A PF também apontava movimentações financeiras consideradas atípicas envolvendo o servidor, o magistrado e o empresário Fernando de Queiroz Campos Júnior.

Investigação e conclusões da PGR

Durante quase um ano de diligências, foram autorizadas quebras de sigilo bancário e fiscal dos envolvidos. A PGR, porém, afirmou que a hipótese criminal não adquiriu a “densidade probatória necessária”.

Segundo a PGR, a análise dos fluxos financeiros revelou um dado que esvaziou a tese de corrupção: em vez de receber vantagens, foi o ministro Og Fernandes quem transferiu R$ 92.606,66 ao empresário Fernando Queiroz.

“Esse dado esvazia o suporte objetivo da hipótese originalmente concebida e se soma, não para reforçar a suspeita inicial – de que o empresário teria proporcionado vantagem econômica ao ministro como contrapartida por decisão judicial –, mas para a desassistir”, destacou a PGR em parecer.

Além disso, o Ministério Público ressaltou que as decisões proferidas pelo ministro no STJ, citadas na investigação, foram de caráter técnico e, em sua maioria, contrárias aos interesses do grupo empresarial que supostamente estaria tentando influenciá-lo.

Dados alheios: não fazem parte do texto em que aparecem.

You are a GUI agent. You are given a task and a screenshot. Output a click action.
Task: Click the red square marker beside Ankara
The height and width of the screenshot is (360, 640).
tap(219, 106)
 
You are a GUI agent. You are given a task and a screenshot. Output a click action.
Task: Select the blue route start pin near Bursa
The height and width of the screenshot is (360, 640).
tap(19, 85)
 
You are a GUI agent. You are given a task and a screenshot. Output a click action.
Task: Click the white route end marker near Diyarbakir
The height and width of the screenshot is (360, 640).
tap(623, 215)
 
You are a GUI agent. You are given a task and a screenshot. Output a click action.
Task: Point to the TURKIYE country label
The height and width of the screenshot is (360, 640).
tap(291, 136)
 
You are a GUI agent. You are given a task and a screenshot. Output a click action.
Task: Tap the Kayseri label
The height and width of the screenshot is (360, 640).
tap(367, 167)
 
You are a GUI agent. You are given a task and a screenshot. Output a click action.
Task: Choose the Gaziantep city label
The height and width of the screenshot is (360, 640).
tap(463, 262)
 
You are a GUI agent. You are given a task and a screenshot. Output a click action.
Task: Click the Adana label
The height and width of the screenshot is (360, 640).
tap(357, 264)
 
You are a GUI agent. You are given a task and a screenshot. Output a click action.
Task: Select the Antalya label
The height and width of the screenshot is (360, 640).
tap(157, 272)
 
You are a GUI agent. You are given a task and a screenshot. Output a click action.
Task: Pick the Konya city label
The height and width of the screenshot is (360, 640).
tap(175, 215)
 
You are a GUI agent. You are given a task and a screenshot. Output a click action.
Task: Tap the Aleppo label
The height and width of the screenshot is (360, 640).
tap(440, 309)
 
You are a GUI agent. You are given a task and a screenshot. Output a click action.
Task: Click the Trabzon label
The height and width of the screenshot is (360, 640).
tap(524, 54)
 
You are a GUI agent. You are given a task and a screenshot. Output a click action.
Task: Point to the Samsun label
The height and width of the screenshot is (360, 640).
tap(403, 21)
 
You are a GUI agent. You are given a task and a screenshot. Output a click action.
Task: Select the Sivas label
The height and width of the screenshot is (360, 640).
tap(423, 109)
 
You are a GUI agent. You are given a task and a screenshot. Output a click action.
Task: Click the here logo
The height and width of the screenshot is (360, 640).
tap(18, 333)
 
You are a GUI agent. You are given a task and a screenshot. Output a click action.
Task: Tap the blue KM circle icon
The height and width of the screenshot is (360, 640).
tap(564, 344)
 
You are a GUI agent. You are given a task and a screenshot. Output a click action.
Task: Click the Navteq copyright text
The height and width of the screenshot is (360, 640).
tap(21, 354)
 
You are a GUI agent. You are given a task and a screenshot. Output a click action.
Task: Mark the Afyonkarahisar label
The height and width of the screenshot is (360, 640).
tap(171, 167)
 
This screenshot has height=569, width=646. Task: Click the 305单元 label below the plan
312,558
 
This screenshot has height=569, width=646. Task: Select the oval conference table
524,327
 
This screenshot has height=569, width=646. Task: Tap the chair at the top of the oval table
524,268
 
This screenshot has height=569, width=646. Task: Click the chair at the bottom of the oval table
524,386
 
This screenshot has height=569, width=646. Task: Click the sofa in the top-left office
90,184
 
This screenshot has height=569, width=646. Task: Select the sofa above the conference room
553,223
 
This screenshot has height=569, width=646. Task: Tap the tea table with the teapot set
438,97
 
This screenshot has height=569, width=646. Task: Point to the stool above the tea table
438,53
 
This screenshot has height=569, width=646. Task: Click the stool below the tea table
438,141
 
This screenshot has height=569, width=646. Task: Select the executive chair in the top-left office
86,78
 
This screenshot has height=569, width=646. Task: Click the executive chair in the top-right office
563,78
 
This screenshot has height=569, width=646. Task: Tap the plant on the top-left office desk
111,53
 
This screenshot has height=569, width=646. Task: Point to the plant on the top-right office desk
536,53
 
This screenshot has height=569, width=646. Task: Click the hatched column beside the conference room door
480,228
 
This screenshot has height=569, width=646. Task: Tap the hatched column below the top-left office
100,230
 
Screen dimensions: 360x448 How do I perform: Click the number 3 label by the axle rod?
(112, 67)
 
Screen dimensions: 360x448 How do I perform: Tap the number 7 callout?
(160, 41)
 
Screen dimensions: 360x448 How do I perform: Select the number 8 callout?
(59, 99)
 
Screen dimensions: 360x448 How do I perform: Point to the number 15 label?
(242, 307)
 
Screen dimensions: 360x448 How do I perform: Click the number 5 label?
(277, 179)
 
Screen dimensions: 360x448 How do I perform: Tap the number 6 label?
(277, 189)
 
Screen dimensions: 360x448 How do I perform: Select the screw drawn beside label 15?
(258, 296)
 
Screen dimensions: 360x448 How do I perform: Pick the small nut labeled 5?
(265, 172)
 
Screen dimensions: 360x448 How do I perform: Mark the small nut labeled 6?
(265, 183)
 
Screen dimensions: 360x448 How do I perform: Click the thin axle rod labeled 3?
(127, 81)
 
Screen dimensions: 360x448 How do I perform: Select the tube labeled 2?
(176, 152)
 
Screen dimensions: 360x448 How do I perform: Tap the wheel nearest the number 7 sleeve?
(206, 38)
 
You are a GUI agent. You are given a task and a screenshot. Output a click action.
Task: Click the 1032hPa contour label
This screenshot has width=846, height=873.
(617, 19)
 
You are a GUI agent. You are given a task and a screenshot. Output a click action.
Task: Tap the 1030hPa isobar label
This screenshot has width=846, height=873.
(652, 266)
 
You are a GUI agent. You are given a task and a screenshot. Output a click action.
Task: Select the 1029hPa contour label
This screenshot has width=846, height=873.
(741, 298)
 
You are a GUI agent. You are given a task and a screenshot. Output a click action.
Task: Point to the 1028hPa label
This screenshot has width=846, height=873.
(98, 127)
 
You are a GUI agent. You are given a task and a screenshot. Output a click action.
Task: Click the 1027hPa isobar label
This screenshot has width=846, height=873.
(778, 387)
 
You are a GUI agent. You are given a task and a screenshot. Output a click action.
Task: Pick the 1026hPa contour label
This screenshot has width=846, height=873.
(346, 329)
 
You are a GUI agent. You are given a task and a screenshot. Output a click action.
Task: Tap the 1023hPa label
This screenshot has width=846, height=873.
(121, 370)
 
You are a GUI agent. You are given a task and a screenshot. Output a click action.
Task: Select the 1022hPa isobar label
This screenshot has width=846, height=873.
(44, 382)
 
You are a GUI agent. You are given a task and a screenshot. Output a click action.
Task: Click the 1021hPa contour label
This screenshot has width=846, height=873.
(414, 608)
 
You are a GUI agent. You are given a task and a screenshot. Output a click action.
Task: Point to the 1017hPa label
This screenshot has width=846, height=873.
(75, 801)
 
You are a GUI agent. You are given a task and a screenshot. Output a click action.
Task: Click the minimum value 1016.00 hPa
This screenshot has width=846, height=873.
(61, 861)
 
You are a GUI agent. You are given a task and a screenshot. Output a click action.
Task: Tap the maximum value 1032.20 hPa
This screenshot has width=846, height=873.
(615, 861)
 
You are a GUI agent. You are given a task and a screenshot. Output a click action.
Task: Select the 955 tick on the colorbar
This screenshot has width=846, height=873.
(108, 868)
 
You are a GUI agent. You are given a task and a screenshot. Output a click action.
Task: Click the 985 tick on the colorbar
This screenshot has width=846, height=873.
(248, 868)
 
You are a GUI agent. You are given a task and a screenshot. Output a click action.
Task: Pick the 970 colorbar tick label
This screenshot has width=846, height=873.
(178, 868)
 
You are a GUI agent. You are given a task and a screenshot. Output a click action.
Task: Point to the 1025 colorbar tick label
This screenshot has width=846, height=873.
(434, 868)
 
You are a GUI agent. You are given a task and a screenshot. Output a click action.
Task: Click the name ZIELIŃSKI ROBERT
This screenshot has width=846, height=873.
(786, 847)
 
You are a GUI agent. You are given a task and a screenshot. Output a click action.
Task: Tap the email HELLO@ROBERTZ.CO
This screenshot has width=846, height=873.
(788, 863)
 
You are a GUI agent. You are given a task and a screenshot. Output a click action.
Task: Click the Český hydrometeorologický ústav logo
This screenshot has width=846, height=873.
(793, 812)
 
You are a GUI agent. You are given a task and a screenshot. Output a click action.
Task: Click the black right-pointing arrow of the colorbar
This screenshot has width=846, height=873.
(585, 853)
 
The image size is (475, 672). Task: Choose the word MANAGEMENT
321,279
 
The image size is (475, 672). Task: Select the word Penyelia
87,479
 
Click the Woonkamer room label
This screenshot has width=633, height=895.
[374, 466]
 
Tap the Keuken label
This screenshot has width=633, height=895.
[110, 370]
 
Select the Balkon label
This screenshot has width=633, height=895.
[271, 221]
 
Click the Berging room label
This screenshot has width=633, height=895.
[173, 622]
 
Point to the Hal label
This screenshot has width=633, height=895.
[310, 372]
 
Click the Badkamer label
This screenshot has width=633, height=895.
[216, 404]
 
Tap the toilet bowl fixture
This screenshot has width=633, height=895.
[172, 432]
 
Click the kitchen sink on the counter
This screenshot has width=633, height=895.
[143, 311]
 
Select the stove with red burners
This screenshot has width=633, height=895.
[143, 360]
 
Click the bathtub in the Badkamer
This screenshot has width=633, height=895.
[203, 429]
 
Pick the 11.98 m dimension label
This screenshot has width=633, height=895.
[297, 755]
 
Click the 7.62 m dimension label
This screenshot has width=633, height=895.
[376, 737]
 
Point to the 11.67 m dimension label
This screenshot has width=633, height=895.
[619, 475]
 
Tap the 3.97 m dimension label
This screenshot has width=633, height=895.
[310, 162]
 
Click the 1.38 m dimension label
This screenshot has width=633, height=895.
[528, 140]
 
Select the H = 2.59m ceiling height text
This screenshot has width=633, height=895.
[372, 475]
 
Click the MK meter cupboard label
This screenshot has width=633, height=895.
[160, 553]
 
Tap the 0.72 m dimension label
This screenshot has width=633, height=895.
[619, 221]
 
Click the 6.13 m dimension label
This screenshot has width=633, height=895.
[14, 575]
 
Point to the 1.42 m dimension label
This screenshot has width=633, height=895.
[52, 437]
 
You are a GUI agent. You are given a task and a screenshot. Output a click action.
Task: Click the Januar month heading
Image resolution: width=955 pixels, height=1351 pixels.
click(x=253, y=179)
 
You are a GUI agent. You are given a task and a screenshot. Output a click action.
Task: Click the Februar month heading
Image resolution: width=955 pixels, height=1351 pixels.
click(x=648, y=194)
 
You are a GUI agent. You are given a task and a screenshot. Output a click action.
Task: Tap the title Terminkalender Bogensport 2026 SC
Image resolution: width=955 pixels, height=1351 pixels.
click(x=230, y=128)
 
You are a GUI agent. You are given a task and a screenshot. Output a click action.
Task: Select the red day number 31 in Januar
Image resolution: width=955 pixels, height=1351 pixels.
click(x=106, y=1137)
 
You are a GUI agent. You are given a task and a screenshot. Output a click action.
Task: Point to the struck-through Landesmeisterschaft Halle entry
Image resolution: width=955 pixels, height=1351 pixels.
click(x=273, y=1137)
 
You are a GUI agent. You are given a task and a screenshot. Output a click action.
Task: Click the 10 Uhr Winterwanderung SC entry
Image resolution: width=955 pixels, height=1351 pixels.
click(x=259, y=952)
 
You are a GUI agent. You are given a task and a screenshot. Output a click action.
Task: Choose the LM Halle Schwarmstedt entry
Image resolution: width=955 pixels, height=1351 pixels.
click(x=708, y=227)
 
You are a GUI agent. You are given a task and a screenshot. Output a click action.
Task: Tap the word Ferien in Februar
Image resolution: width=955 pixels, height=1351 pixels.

Sobre a movimentação financeira do ex-chefe de gabinete, a PGR concluiu que os valores eram destinados à gestão de despesas cotidianas da família do ministro, com origem em recursos lícitos.

Ao decidir pelo arquivamento, Zanin também autorizou o acesso dos investigados à íntegra dos autos, preservando-se o sigilo processual.